目的 研究原花青素(Procyanidins,PC)对三阴乳腺癌MDA-MB-231细胞株增殖及细胞凋亡的作用及其机制.方法 常规培养细胞,24 h后随机分为阳性对照组、 对照组和PC10、20、40、80、160、320μg/mL组.MTT法检测细胞生长抑制率;流式细胞术检测细胞凋亡;Western blot法检测FoxA1蛋白及抗凋亡蛋白bcl2、UCP2表达.结果 PC各剂量组均可显著抑制抑制MDA-MB-231细胞增殖(P<0.05);PC(10-160μg/mL)组剂量依赖性抑制MDA-MB-231细胞增殖(P<0.05),PC(40-320μg/mL)可以时间依赖性抑制细胞增殖(P<0.05);PC320μg/mL组各时间点细胞抑制率与PC160μg/mL组差异无显著性(P>0.05);160μg/mL PC可以时间依赖性促进MDA-MB-231细胞凋亡(P<0.05);160μg/mL PC作用24 h后,FoxA1蛋白表达显著上升(P<0.05),同时bcl2及UCP2表达降低(P<0.05).结论 PC抑制MDA-MB-231细胞,促进MDA-MB-231细胞凋亡,升高其FoxA1表达,同时降低bcl2及UCP2表达,表明PC可能通过促进FoxA1表达发挥促进MDA-MB-231细胞凋亡的作用.

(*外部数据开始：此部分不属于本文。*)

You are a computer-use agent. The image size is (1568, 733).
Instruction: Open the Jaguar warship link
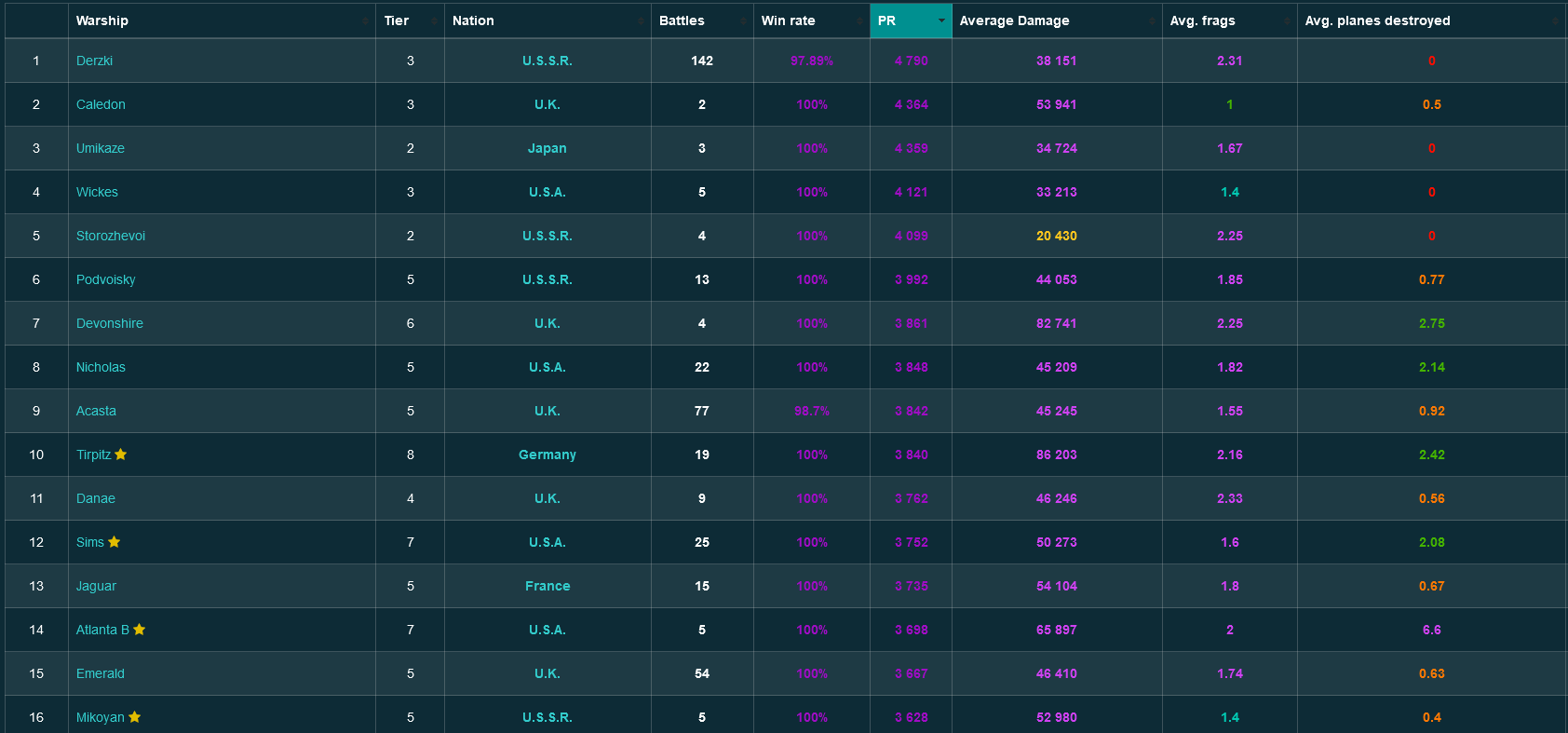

Effect of Procyanidin in Promoting Apoptosis of MDA-MB-231 Triple-Negative Breast Cancer Cell Lines

Objective To study the effect and mechanism of procyanidins (PC) on the proliferation and apoptosis of MDA-MB-231 breast cancer cell line. Methods The cells were randomly divided into positive control group, control group and PC (10, 20, 4., 80, 160, 320 μg/mL) groups. Growth inhibiting rate of MDA-MB-231 cell was detected by MTT assay. Apoptosis was detected by flow cytometry, and the expression of FoxA1 protein and anti apoptotic protein (UCP2 and bcl2) were detected by Western blot. Results Different doses of PC could infinicantly inhibited the proliferation of MDA-MB-231 cells (P<0.05). The inhibition rate of cell growth in the range of 10-160 μg/mL was dose-dependent (P<0.05), and the inhibition rate of cell growth in the range of 40-320 μg/mL was time-dependent (P<0.05). However, there was no significant between 160 μg/mL group and 320μg/mL group in the inhibition rate of cell growth (P>0.05). 160 μg/mL PC could promote the apoptosis of MDA-MB-231 cells in the time-dependent (P<0.05). The expression of FoxA1 protein significantly increased after 160 g/mL PC for 24 h (P<0.05), while the expression of UCP2 and bcl2 decreased (P<0.05). Conclusion PC could promote the apoptosis of MDA-MB-231 cells and decrease the expression of bc12 and UCP2, which may through promoting the expression of FoxA1.